Anti-money laundering obligations are material. Brokers facilitating business sales are required to maintain KYC records and apply due diligence procedures under UAE Federal AML Law. This is not optional and is increasingly enforced across professional services categories.
If you are hiring staff, registration with the Ministry of Human Resources and Emiratisation (MOHRE) is mandatory. Emiratisation quotas apply once your headcount crosses the applicable threshold — factor this into your hiring plan from the outset.
Corporate tax at 9% applies to taxable income above AED 375,000 from June 2023. Build this into your fee structure and P&L modelling early.

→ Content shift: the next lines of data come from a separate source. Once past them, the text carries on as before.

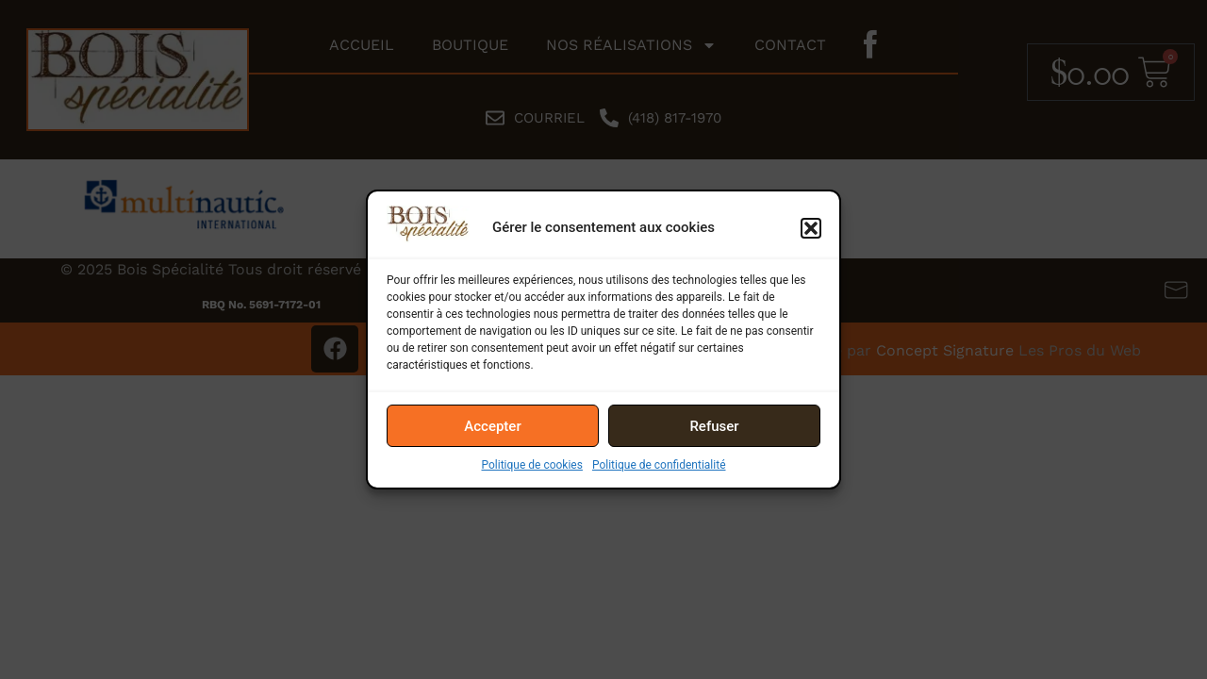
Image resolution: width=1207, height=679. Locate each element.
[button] (811, 228)
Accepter (492, 426)
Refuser (713, 426)
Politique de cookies (532, 465)
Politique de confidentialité (659, 465)
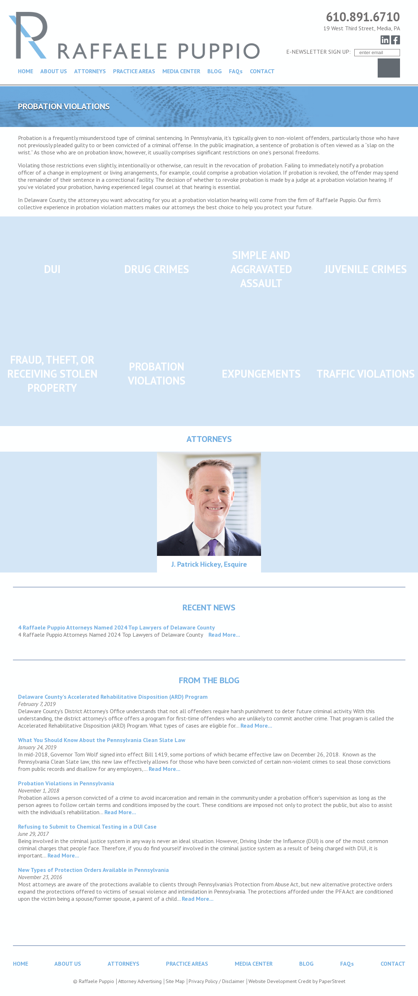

Commission-based revenue is straightforward to account for, but retainer income and deal-contingent fees each require clear treatment under the FTA's corporate tax framework.
Ready to Launch Your Business in Dubai?
Let's ConnectCommercial Reality and Market Opportunity
Dubai's SME base is expanding steadily. With over 95% of registered businesses classified as SMEs — many owner-operated with no formal succession plan — the pipeline for business transfer activity is structural, not cyclical. According to Invest in Dubai, this segment continues to grow as the emirate diversifies its economic base.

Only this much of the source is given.